* What is required: Using the records below, transcribe word for word the stretch from the line that contains "Given: Show results as 条形图" through the line that contains "Task: Select Entpacken", both end lines included, and nothing else.

Stored dataset items:
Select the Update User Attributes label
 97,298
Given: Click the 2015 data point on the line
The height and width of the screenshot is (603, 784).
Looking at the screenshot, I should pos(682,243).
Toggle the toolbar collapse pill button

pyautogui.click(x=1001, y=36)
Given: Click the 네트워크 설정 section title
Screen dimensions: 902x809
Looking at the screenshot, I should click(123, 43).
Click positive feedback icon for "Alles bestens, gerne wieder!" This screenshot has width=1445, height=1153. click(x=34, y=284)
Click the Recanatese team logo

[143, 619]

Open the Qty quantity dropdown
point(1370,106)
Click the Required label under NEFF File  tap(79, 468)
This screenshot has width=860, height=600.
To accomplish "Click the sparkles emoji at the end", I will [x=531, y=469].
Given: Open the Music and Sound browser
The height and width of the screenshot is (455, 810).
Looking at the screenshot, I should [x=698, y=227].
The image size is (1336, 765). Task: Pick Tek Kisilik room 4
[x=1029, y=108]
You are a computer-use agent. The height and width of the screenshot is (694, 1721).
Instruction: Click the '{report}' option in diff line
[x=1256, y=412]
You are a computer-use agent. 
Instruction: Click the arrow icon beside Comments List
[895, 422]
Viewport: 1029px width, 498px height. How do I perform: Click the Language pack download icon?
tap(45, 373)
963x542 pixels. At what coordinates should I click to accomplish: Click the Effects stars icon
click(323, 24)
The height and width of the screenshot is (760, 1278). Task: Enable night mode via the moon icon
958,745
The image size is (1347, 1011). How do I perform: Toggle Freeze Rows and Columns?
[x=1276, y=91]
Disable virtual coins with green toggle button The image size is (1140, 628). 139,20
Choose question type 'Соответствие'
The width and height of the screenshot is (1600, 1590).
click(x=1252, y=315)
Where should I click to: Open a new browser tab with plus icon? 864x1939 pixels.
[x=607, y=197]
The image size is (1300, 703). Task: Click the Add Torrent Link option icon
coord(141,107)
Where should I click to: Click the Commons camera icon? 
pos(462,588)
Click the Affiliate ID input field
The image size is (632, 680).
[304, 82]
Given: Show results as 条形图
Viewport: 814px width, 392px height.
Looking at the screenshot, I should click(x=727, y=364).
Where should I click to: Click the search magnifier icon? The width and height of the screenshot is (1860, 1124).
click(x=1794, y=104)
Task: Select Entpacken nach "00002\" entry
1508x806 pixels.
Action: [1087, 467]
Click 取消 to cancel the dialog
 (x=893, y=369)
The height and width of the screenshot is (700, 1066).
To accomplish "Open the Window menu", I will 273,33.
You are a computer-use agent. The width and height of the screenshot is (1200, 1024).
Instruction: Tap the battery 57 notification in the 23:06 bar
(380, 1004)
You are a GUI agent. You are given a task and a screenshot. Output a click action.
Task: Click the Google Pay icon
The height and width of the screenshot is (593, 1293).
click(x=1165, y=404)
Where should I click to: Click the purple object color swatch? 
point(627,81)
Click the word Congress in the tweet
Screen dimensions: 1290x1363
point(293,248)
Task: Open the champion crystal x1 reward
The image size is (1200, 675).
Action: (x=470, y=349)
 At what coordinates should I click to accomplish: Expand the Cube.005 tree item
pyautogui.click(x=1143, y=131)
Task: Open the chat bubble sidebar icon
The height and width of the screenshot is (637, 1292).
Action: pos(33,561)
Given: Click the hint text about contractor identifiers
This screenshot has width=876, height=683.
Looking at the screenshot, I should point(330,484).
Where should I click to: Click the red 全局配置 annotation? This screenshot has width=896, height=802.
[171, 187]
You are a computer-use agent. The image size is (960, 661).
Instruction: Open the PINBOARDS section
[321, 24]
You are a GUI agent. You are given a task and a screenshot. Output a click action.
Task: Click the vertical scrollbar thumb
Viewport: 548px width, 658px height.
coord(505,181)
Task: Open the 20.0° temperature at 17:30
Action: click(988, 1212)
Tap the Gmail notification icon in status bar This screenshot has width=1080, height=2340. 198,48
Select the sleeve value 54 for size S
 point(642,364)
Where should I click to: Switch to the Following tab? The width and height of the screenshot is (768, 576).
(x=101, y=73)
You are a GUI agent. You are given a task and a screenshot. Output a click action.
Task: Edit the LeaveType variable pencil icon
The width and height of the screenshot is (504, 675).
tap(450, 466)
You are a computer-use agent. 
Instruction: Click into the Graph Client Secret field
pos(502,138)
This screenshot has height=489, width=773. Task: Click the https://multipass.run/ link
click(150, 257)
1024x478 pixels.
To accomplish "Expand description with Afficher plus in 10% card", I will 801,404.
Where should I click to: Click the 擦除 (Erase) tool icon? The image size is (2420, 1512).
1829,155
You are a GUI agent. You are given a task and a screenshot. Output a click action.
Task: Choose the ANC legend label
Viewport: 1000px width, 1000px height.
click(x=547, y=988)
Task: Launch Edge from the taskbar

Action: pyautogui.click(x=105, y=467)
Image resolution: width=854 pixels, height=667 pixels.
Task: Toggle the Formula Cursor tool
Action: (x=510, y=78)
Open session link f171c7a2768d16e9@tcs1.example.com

* Solution to this task:
Given: Show results as 条形图
Viewport: 814px width, 392px height.
Looking at the screenshot, I should click(x=727, y=364).
Where should I click to: Click the search magnifier icon? The width and height of the screenshot is (1860, 1124).
click(x=1794, y=104)
Task: Select Entpacken nach "00002\" entry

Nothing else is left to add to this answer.